(Collected data)
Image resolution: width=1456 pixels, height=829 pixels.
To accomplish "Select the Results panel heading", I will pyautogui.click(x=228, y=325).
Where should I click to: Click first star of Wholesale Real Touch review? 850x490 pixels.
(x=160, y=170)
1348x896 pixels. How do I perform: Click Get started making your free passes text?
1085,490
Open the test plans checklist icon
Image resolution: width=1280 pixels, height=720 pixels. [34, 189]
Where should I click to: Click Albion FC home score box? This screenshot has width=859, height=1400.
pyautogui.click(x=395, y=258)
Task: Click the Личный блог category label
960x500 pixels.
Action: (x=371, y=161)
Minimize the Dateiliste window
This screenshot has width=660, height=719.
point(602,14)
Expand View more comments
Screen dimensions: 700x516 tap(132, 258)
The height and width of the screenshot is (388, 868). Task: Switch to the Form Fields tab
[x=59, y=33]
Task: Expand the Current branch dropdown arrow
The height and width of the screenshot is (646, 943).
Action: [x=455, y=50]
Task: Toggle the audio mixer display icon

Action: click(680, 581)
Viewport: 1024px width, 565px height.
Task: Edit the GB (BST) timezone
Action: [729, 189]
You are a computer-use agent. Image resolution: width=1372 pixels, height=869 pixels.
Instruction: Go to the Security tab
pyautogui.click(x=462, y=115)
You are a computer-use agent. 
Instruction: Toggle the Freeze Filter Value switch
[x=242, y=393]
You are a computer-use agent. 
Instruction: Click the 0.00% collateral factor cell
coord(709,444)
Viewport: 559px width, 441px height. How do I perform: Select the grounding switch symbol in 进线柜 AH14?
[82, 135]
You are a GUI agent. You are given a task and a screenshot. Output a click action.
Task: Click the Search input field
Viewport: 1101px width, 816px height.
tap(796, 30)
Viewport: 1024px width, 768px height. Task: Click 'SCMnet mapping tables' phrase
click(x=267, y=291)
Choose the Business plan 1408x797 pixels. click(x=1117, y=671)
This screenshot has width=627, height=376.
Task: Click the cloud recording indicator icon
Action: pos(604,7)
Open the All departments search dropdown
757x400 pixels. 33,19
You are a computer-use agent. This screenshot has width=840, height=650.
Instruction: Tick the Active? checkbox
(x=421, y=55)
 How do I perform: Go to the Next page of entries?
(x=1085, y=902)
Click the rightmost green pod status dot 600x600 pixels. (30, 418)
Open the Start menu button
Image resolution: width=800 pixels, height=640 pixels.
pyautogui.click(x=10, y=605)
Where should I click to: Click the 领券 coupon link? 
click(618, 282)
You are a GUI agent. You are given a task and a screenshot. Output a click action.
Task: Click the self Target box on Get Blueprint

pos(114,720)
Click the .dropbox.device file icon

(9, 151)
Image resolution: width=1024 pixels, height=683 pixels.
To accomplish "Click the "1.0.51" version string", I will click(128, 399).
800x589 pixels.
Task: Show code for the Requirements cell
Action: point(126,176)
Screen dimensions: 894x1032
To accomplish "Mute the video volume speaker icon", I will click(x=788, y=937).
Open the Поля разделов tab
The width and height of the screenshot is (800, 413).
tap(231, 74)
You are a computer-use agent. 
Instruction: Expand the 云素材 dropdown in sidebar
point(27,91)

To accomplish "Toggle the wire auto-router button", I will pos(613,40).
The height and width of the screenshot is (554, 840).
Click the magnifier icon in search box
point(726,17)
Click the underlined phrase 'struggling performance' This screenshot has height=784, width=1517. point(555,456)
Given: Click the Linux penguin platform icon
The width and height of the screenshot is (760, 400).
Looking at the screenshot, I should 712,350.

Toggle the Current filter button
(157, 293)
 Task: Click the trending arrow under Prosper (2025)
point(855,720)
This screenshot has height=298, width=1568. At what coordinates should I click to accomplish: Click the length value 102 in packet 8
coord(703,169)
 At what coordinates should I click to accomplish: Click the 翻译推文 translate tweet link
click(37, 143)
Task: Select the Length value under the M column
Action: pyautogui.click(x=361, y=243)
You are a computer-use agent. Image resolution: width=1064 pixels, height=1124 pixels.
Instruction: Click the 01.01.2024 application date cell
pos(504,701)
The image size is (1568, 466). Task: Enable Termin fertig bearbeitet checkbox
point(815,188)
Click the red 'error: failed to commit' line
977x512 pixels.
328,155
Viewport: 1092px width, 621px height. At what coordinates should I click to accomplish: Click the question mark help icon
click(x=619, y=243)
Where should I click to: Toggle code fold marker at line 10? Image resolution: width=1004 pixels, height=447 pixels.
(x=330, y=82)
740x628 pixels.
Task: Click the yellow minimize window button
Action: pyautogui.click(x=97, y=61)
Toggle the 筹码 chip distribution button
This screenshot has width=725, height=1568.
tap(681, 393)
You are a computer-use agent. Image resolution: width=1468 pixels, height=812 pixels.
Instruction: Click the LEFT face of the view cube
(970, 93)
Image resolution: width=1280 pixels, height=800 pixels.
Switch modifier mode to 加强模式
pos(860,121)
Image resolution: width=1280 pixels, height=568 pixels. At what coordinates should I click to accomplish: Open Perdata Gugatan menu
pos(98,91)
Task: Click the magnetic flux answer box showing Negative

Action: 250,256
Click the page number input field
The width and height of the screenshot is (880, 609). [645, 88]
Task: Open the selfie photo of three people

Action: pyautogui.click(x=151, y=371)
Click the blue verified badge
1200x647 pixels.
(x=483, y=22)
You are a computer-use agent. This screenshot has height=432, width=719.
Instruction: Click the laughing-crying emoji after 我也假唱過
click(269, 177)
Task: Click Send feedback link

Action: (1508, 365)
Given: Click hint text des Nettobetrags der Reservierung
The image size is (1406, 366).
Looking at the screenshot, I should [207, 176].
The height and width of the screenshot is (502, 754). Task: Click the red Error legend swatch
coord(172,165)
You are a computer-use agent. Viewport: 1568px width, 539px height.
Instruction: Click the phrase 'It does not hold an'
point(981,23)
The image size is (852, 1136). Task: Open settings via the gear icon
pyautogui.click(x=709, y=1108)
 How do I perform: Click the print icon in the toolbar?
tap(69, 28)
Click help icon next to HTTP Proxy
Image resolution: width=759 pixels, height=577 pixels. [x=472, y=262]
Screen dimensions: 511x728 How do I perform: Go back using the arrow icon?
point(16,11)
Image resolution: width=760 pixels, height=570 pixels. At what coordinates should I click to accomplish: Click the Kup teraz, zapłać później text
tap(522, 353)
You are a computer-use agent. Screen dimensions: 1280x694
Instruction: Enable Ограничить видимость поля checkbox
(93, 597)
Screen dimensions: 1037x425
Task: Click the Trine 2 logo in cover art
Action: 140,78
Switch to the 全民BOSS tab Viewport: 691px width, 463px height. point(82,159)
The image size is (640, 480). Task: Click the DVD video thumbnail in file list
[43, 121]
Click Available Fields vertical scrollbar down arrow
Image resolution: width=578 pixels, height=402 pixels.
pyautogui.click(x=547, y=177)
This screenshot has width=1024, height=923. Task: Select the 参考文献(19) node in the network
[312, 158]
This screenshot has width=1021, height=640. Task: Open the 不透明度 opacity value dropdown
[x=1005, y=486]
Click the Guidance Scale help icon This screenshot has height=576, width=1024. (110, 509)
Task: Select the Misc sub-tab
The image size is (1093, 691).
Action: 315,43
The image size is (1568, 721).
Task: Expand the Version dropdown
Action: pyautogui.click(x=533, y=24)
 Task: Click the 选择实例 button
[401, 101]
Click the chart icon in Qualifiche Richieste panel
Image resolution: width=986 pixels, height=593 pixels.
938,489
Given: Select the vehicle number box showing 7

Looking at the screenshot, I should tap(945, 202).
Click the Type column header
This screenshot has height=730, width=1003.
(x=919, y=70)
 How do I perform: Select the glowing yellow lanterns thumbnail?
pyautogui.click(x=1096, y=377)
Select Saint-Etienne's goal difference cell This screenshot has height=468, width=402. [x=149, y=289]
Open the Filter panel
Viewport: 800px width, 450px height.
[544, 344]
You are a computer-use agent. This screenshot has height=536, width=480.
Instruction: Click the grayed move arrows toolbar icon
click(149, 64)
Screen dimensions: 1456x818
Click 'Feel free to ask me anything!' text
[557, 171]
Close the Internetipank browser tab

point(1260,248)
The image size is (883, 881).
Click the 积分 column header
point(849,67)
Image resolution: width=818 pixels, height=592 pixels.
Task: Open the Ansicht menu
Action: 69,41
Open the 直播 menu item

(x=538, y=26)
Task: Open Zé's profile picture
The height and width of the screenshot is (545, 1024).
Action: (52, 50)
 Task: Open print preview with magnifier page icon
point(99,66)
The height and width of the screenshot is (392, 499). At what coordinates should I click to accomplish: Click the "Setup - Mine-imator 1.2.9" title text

Problem requirements —
Taking the entries above, write out exactly the lines starting with the line containing "Task: Click the Search input field" and going on through the line containing "Open the Start menu button", both included, and nothing else.

Result of this task —
Task: Click the Search input field
Viewport: 1101px width, 816px height.
tap(796, 30)
Viewport: 1024px width, 768px height. Task: Click 'SCMnet mapping tables' phrase
click(x=267, y=291)
Choose the Business plan 1408x797 pixels. click(x=1117, y=671)
This screenshot has width=627, height=376.
Task: Click the cloud recording indicator icon
Action: pos(604,7)
Open the All departments search dropdown
757x400 pixels. 33,19
You are a computer-use agent. This screenshot has width=840, height=650.
Instruction: Tick the Active? checkbox
(x=421, y=55)
 How do I perform: Go to the Next page of entries?
(x=1085, y=902)
Click the rightmost green pod status dot 600x600 pixels. (30, 418)
Open the Start menu button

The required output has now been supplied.